In Bryan County, you will want to check out the communities of Eden, Faulkville and Ellabell. These communities use Highway 280 to reach I-95 into town. Effingham County offers newcomers the quiet towns of Guyton and Springfield for their consideration. Both use Highway 21 to get to Savannah. Both offer excellent schools, hospitals, food and shopping. Commute times depend on how far outside Chatham County you choose to reside. Most people find their commute to be from 20 minutes to perhaps 45, depending on traffic and time of day. We know the military isn’t always a 9 to 5 matter.

What about the Scenery?

Some of Savannah’s most majestic scenery is best viewed from the deck of a paddle-wheeler like the Georgia Queen.
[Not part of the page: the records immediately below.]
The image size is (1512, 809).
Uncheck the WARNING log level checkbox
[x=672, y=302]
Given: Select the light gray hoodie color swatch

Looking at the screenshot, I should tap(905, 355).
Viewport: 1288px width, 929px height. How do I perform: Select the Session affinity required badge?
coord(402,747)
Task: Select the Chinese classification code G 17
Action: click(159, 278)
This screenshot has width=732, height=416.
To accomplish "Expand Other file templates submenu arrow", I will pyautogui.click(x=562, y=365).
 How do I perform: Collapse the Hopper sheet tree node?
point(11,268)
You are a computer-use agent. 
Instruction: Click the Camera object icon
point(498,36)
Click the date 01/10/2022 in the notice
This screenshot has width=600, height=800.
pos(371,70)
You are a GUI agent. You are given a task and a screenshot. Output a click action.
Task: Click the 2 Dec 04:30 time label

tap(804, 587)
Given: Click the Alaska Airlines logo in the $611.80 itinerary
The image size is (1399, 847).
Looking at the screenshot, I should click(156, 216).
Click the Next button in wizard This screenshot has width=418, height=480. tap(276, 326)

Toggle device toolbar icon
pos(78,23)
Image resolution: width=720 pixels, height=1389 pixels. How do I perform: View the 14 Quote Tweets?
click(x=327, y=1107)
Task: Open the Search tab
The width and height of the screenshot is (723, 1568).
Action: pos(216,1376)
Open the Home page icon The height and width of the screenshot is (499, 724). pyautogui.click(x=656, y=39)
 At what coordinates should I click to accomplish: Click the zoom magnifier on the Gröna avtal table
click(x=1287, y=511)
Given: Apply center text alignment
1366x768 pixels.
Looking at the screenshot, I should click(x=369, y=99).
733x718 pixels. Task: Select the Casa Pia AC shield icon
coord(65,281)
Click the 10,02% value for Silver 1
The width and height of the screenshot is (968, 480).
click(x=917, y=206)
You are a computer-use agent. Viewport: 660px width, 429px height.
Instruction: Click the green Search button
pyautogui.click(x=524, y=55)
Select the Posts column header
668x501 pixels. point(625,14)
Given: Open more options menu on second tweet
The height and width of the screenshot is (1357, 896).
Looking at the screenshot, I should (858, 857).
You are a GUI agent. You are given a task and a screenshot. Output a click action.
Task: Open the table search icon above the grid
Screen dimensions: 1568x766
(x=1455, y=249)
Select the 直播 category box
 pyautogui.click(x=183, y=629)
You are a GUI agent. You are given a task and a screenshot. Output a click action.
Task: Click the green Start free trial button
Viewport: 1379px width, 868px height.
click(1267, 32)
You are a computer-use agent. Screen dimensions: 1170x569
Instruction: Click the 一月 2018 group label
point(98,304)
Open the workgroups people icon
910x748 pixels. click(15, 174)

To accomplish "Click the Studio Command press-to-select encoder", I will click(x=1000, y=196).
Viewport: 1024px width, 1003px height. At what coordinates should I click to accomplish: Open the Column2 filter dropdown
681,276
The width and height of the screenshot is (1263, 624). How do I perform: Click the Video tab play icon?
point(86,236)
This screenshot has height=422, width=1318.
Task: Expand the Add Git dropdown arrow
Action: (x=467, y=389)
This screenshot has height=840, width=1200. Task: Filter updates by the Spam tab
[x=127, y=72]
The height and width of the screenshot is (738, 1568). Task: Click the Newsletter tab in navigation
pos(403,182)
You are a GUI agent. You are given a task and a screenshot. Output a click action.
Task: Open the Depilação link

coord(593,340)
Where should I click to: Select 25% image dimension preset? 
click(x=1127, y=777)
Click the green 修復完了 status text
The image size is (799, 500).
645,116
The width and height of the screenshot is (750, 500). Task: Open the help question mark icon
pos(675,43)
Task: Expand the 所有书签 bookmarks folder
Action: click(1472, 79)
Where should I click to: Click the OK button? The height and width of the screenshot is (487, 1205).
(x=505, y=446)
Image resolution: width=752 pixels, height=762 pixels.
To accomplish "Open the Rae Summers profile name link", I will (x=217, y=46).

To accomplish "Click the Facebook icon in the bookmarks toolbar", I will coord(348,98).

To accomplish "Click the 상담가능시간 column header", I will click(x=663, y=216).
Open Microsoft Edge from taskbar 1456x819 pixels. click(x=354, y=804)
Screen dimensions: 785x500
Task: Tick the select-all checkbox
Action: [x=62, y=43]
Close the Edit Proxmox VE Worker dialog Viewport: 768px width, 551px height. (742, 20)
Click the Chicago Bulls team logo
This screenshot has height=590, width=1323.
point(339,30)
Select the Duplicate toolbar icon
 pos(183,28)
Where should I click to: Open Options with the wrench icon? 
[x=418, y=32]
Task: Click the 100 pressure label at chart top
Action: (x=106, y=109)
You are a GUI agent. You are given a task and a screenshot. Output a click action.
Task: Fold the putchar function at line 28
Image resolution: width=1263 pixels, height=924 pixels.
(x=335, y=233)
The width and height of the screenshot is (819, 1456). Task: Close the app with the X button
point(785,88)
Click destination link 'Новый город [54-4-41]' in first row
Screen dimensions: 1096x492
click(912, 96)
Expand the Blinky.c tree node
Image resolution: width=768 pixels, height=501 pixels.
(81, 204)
Since most modern cities were born on the water, it stands to reason that the water would be the best place to view a city. You’ll hear how Savannah was founded as well as pertinent points about River Street, The Waving Girl and Forts Jackson and Pulaski.

On the ground, however, are some of the most stunning green spaces in the state of Georgia. Forsyth Park in downtown Savannah was established in the mid-1800s. Its fountain is based on the fountain in Paris, France and was copied for use in Peru. Only Daffin Park in central Savannah exceeds Forsyth Park’s acreage. For the newcomer to Georgia, the state’s trees dressed in trailing Spanish moss is an amazing sight. Skidaway State Park offers new residents acres and acres of trees dripping Spanish moss right beside the river. There is plenty of room for a picnic followed by a game of touch football. Fishing in the river is equally relaxing. If you’ve been transferred to Hunter Army/Air Force Base and wish to view a real live plantation, then you’re in luck. Wormsloe Plantation is the home of one of the original settlers. Now a ruin, it was built in the 1700s. Visitors may view a movie describing the settlement’s beginnings in addition to walking around grounds whose beauty will leave you breathless. It isn’t Tara, but an avenue of ancient oaks (complete with moss) will lead you to the museum.

Anything to Do in Savannah?

Give a Southerner a reason, and he’ll throw a parade, party or festival. Since Savannah was founded, many nationalities have been represented there. On River Street in October, for example, Oktoberfest and TAD of Savannah are opportunities for newcomers and residents alike to sample exquisite foods and other products from different areas. People come from all over the world to watch the St. Patrick’s Day Parade, the second largest in the nation. The Wearin‘ o’ the Green is fair game for everyone on that day. Drink green beer, eat green eggs and ham (even if you’re not feeling “green” that day, Sam I Am) and wave green pinwheels as you dance along River Street. Food isn’t all there is to Savannah, though, as you will see when you take haunted tours, hear the stories of the old homes in Savannah and tour the original buildings on one of Savannah’s many streetcar tours.